Quels sont les points à améliorer, les choses à créer ou à copier à l’étranger ?
Du côté de la formation on doit former nos cadres nationaux. Je n’ai pas de complexe par rapport à l’étranger et on doit prendre ce qu’il y a de mieux, en France ou en Belgique, pour former nos propres cadres. C’est les échanges qui vont nous permettre de nous développer et d’aider le football maghrébin.
Vous avez déjà été élu trois fois entraîneur de l’année en Algérie. Vous avez également vécu deux expériences avec les sélections d’Algérie (adjoint en A, sélectionneur des espoirs). Comment expliquer qu’aucune proposition d’un club français n’ai jamais existé ?
On a vécu la décennie noire en Algérie. Ce n’était pas facile à l’époque et rester au pays c’était important aussi pour nous. C’est vrai que dans ma carrière j’aurais aimé avoir une opportunité en France, par exemple. Mais le cahier des charges français est très strict, ce n’est pas évident. Après ce sont les choix des clubs et des présidents, on doit les respecter. Notre relation avec la France est toujours un peu particulière. Mais aujourd’hui on a Zidane ou Djamel Belmadi qui nous représentent aussi. C’est une fierté !

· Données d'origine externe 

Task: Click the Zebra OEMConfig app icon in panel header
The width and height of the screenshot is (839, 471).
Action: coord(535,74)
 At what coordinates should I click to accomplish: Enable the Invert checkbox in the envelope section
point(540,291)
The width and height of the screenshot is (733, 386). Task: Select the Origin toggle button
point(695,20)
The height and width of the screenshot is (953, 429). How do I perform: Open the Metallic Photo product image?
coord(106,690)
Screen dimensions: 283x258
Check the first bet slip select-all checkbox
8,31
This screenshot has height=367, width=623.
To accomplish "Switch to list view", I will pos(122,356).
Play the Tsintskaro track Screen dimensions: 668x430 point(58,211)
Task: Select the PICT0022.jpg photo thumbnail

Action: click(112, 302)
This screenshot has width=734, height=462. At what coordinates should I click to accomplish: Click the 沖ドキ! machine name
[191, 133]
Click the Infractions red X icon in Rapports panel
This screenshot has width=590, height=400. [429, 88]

Vous avez été plusieurs fois entraîneur de votre club de cœur, la JSK. Mais vos relations semblent difficiles, peut-on vous appliquer l’expression « Nul n’est prophète en son pays » ?
Mes passages, en tant que joueur ou entraîneur, ont plutôt été couronnés de succès. Je pense que les supporters de la JSK ont une bonne image de moi. En fait les problèmes sont plus avec les dirigeants, d’ailleurs j’ai toujours des impayés avec eux. Je pense donc que cette expression ne s’applique pas vraiment à mon cas, car, à chaque fois que je reviens au club, c’est plutôt pour ramener la JSK vers les sommets.
Aujourd’hui à Oujda avec le MCO, vous êtes dans le plus « algérien » des clubs marocains. C’est un retour à la maison cette saison?
Oujda, c’est un sentiment particulier. Un club que je connais très bien depuis ma première expérience ici en 2005. Je suis très bien ici, très bien accueilli pour les oujdis. On travaille au quotidien pour faire du mieux possible en championnat. Je pense que le club et les supporters du MOC méritent mieux que notre classement actuel.
Quel regard portez-vous sur les problématiques de la violence dans les championnats au Maghreb ?
C’est un problème sociétal. Parfois les supporters les plus chauvins, ne connaissent qu’un ou deux joueurs et ne me reconnaissent même pas dans la rue. Ce ne sont donc pas de vrais supporters. Ils sont là pour autre chose, mais pas pour le football. Il y a souvent trop de pression, de la part des dirigeants, de la presse avant les matchs. Cela crée une ambiance tendue et surtout inutile avant certains matchs. Nous, on est sportifs et éducateurs avant tout, on doit être un exemple positif avant toute chose. Le football doit rester une fête !
Dernière question : que peut-on vous souhaiter dans les années à venir ?
Participer à la construction et au développement d’un club sur la durée. Peut-être avec la JSK, mon club de cœur. Et pourquoi réussir quelque chose avec la sélection nationale. C’est toujours dans un coin de ma tête.
Propos recueillis par Benjamin Laguerre à Oujda (Maroc).